>>>>

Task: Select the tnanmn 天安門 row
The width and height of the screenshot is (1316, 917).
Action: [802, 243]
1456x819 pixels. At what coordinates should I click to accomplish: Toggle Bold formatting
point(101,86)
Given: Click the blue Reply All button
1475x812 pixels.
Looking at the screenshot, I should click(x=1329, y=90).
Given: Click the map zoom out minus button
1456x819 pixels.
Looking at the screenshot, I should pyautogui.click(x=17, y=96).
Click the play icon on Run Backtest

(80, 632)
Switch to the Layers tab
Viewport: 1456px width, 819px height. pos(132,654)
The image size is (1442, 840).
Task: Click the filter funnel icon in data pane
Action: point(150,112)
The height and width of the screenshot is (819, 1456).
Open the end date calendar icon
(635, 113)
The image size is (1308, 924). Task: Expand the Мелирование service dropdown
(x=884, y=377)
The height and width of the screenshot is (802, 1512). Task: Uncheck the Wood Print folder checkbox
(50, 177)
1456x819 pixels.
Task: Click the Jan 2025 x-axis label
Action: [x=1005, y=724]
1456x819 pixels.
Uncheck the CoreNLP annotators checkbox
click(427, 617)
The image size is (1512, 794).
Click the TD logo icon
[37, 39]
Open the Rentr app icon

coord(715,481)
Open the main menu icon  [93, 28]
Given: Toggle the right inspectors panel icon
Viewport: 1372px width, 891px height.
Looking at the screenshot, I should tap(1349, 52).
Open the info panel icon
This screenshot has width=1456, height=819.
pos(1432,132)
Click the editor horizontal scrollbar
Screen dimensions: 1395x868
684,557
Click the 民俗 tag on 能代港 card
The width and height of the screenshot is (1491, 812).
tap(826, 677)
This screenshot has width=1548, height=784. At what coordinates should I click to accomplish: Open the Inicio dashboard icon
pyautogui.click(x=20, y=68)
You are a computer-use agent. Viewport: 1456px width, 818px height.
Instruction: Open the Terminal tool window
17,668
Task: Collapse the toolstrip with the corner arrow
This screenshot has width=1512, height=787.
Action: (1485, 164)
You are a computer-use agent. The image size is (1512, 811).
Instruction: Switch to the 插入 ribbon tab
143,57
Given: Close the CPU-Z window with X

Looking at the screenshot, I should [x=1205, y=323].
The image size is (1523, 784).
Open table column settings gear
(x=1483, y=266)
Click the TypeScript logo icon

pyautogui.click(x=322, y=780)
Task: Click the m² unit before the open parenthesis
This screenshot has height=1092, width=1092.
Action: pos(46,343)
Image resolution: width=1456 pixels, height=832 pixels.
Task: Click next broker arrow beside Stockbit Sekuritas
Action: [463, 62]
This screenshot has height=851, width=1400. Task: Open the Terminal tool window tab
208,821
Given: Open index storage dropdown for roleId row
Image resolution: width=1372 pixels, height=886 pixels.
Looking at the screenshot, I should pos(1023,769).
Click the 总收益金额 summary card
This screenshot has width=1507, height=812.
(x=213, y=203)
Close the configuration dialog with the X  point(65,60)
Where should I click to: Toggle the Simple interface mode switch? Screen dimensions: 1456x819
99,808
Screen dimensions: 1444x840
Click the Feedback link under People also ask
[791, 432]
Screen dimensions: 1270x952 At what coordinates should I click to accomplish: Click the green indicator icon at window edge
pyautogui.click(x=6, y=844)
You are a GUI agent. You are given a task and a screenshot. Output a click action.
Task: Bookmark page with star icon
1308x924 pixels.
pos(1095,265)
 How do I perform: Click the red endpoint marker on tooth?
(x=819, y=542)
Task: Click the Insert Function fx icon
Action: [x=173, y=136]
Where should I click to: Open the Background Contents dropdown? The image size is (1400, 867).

<<<<

Your task => Check every line of the entries for "button" and report how many lines contain it, without any other words.

Written solution => 2